Konser Dibatalkan, Marygops Studios akan Laporkan Ed Sheeran ke Pihak Berwajib

hartono1

Promotor pertunjukan Ed Sheeran di Jakarta, PT Marygops Studios dan sejumlah fans Ed Sheeran yang telah telanjur memborong tiket pertunjukannya menyatakan akan melaporkan baik secara Pidana maupun gugatan Perdata terhadap pihak Aeg Present selaku tour agreement dari penyanyi Ed Sheeran tersebut. Laporan tersebut akan dilayangkan lantaran konser penyanyi Ed Sheeran di Jakarta membatalkan konser yang semula di jadwalkan pada tanggal 9 Nov 2017 di ICE BSD.

“Kami telah mempelajari sejumlah meteri dugaan penipuan yang ditengarai sengaja dilakukan oleh pihak Aeg Present dengan akibat kecelakaan sebagai bagian dari trik bisnis untuk menipu promotor dan para penggemar Ed Sheeran di seluruh dunia, sebab bagaimana mungkin suatu kecelakaan akibat bermain sepeda dianggap sebagai force majeur,” kata kuasa hukum Marygops Studios Hartono Tanuwidjaja SH MSi MH kepada wartawan di Jakarta, senin (30/10/2017).

Persoalannya, imbuh Hartono, dengan dalih kecelakaan tersebut ternyata hanya jadwal konser di Jakarta, Hongkong, Seoul dan Taipei yang dinyatakan batal.

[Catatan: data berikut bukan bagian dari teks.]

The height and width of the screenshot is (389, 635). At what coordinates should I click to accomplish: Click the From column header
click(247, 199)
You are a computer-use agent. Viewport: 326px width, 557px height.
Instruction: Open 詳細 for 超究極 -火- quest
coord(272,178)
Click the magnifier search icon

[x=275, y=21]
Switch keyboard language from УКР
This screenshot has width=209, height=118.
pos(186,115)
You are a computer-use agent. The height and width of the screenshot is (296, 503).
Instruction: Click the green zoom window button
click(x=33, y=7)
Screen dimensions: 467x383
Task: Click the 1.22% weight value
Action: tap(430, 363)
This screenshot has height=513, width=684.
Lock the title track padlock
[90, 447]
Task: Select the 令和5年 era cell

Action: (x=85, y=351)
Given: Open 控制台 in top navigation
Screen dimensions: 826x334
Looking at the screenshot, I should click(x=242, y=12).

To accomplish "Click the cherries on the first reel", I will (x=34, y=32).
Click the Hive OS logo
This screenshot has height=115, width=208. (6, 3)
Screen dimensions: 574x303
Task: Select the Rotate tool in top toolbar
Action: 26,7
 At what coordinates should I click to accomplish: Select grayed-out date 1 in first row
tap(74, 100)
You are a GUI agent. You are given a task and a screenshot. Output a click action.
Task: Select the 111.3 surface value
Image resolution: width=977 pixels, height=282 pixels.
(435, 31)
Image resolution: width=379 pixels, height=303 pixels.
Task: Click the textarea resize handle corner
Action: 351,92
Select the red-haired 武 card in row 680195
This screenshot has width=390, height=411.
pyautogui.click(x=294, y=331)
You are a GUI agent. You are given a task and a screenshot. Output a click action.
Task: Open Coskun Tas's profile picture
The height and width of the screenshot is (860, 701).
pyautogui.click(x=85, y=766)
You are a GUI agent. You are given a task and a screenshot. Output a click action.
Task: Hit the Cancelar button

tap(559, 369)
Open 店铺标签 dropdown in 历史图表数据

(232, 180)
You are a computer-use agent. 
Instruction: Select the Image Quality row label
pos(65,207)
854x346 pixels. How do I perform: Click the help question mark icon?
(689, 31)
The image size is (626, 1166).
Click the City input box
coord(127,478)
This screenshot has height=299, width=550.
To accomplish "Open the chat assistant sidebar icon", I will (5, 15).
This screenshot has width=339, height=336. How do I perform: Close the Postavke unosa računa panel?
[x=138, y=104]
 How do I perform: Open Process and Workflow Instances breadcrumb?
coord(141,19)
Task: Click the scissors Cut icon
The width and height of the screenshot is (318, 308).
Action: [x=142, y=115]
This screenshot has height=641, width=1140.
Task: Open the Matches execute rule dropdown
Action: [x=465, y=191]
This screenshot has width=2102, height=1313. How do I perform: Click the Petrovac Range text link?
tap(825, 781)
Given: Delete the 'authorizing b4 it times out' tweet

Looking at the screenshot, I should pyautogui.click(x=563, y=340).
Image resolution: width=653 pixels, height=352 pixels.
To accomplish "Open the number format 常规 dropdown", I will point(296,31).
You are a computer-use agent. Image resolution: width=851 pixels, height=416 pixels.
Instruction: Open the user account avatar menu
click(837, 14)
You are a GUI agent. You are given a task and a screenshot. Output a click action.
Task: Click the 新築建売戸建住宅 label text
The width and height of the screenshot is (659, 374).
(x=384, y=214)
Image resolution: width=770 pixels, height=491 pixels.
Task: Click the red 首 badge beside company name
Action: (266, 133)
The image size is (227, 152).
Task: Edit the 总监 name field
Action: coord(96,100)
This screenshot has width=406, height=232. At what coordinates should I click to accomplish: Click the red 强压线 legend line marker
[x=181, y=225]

Sedangkan di Singapore, Kuala Lumpur, Bangkok, Mumbai dan Dubai tetap akan berjalan sesuai dengan rencana awal. “Sementara di negara lain seperti Manila, Osaka dan Tokyo mengalami penjadwalan ulang hingga April 2018,” ungkap Hartono.

Ia mempertanyakan mengapa force majeur dan kecelakaan tersebut hanya dibatasi sampai dengan tanggal 10 Nov 2017, padahal tanggal 11 Nov 2017 akan tetap konser di Singapore.

“Klien kami merasa diperlakukan tidak adil, sebab promotor di negara lain dapat kesempatan untuk melanjutkan konser dengan dijadwal ulang, tapi di Jakarta justru ditutup kesempatannya,” sesal Hartono.

Biasanya, tambah Hartono, sebuah pertunjukan dibatalkan karena ulah promotor, namun kali ini pertama pihak Ed Sheeran yang membatalkan konser tersebut, kata pihak Ed Sheeran seperti dikutip dari People.

“Jika benar seperti apa yang dikatakan oleh Ed Sheeran tersebut, maka kami tidak akan segan-segan untuk melaporkan penyanyi Ed Sheeran ke pihak Interpol sekaligus meminta kepada pihak Interpol agar melakukan red notice terhadap pihak yang terlibat, sebab telah merugikan klien kami dan sejumlah penggemar Ed Sheeran di Jakarta”, kata Hartono.

Apalagi, jelasnya, kliennya telah melakukan promo konser Ed Sheeran sejak juni 2017 lalu dan telah mengeluarkan biaya persiapan yang sangat besar, ditambah dengan kerugian untuk mengembalikan tiket konser Ed Sheeran yang telah terjual habis sebanyak 14.000 lembar, dengan harga tiket dari terendah Rp. 850.000,- hingga tertinggi Rp. 2.600.000,-.

Pembatalan konser itu diumumkan promotor konser Ed Sheeran, AEG Present Asia, melalui keterangan tertulis, Kamis (26/10/2017). “Karena ada masalah jadwal dan keterbatasan ketersediaan tempat, pada April 2018, Ed Sheeran terpaksa membatalkan jadwal turnya di Taipei, Seoul, Hongkong, dan Jakarta,” demikian pengumuman AEG Present Asia.